The Court concluded that the post-closing adjustments were clearly and expressly set forth in the Agreement and qualified as facts ascertainable outside of such agreement, as the calculations turned on financial figures from PMC’s books and records. Moreover, the Court concluded that requiring the post-closing adjustments to be determined by a neutral arbiter, unless the parties agreed on the calculations, placed a natural check on the exercise of Aveta’s discretion. For those reasons, the Court held that all Class B stockholders were bound by the determinations made in the post-closing adjustment process, including the results of the arbitration.

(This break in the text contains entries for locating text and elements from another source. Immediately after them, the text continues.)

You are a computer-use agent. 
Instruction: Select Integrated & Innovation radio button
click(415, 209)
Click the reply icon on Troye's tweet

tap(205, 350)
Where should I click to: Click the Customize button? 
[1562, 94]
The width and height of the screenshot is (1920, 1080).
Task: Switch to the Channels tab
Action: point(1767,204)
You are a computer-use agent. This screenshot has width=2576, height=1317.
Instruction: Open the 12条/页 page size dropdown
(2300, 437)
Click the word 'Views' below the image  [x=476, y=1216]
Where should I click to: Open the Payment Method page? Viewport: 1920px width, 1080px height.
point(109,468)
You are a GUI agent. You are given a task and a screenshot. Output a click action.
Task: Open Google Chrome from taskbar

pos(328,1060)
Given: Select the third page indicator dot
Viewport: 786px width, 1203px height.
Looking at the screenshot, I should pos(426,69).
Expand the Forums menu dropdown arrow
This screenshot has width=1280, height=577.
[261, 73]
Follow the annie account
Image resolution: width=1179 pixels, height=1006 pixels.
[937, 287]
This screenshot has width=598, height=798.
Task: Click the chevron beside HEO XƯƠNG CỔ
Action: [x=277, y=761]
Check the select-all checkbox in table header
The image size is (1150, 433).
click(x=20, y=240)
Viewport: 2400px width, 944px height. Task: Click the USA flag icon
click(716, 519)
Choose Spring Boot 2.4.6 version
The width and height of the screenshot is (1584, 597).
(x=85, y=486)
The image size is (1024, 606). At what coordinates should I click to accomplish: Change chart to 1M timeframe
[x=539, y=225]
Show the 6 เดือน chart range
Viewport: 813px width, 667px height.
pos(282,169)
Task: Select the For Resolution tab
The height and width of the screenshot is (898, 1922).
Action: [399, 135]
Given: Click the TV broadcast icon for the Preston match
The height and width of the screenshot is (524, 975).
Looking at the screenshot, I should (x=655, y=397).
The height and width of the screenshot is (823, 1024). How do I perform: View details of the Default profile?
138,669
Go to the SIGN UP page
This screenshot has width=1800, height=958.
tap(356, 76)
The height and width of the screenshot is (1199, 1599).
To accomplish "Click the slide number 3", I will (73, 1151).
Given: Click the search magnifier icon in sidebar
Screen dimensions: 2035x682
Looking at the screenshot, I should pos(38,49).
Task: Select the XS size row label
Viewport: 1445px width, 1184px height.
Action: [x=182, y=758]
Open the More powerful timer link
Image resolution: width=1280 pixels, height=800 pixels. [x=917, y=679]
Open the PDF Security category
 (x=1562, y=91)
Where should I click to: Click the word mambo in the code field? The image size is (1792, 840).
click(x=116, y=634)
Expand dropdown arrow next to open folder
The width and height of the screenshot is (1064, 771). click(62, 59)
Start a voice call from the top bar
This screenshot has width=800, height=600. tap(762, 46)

The Court also addressed Aveta’s argument that, by filing suit in Puerto Rico, the stockholders had breached the exclusive forum selection clause in the Agreement. The Court concluded that the Principal Stockholders were bound by the choice of forum clause in the Agreement as signatories thereto and that the Class B stockholders were bound by their conduct. The Court noted that under Delaware law, “a non-signatory to a contract will be estopped from arguing that a dispute-resolution provision does not apply when the non-signatory consistently maintains that other provisions of the same contract should be enforced to benefit him.” The Court found that the Class B stockholders were estopped from arguing that the forum selection clause did not apply because their claims in Puerto Rico relating to the Total Proposal were dependent on the terms of the Agreement. The Court concluded that, by invoking the terms of the Agreement, the Class B stockholders were estopped from “picking only the provisions they liked and ignoring others.” The Court held that the stockholders had breached the Agreement by pursuing the actions in Puerto Rico and were jointly and severally liable to Aveta for the costs it had incurred in the Puerto Rico actions.
For the foregoing reasons, the Court granted plaintiff’s motion for summary judgment and denied defendant stockholders’ cross-motion for summary judgment.